Bose-Einstein Condensate Dark Matter Halos Confronted with Galactic Rotation Curves

Advances in High Energy Physics ◽

10.1155/2017/4025386 ◽

2017 ◽

Vol 2017 ◽

pp. 1-14 ◽

Cited By ~ 2

Author(s):

M. Dwornik ◽

Z. Keresztes ◽

E. Kun ◽

L. Á. Gergely

Keyword(s):

Dark Matter ◽

Surface Brightness ◽

Dwarf Galaxies ◽

Einstein Condensate ◽

Galactic Rotation ◽

Rotation Curves ◽

Galactic Rotation Curves ◽

Bose Einstein ◽

Lsb Galaxies

We present a comparative confrontation of both the Bose-Einstein Condensate (BEC) and the Navarro-Frenk-White (NFW) dark halo models with galactic rotation curves.

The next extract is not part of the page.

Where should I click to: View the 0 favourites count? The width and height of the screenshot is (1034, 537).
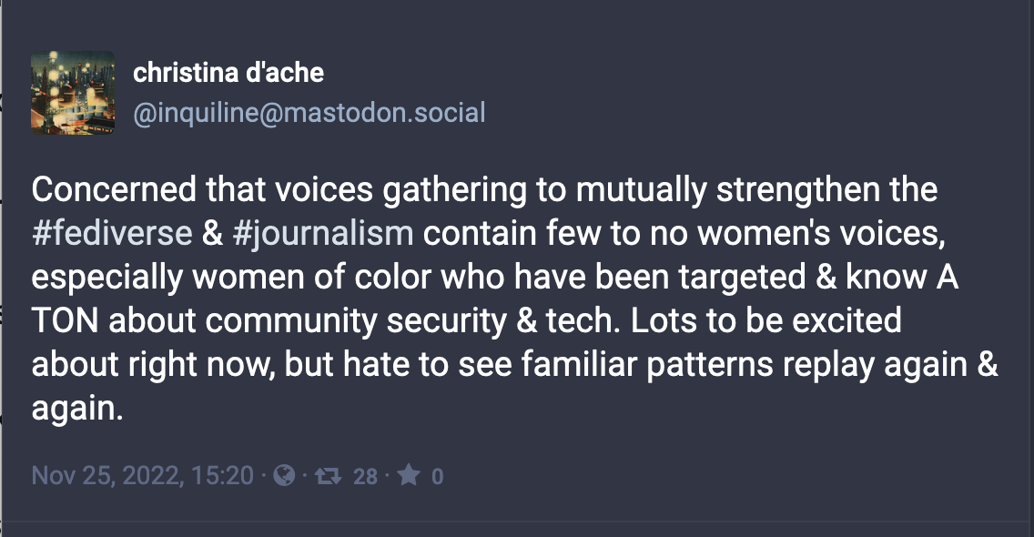click(437, 476)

We employ 6 High Surface Brightness (HSB), 6 Low Surface Brightness (LSB), and 7 dwarf galaxies with rotation curves falling into two classes. In the first class rotational velocities increase with radius over the observed range. The BEC and NFW models give comparable fits for HSB and LSB galaxies of this type, while for dwarf galaxies the fit is significantly better with the BEC model. In the second class the rotational velocity of HSB and LSB galaxies exhibits long flat plateaus, resulting in better fit with the NFW model for HSB galaxies and comparable fits for LSB galaxies. We conclude that due to its central density cusp avoidance the BEC model fits better dwarf galaxy dark matter distribution. Nevertheless it suffers from sharp cutoff in larger galaxies, where the NFW model performs better. The investigated galaxy sample obeys the Tully-Fisher relation, including the particular characteristics exhibited by dwarf galaxies. In both models the fitting enforces a relation between dark matter parameters: the characteristic density and the corresponding characteristic distance scale with an inverse power.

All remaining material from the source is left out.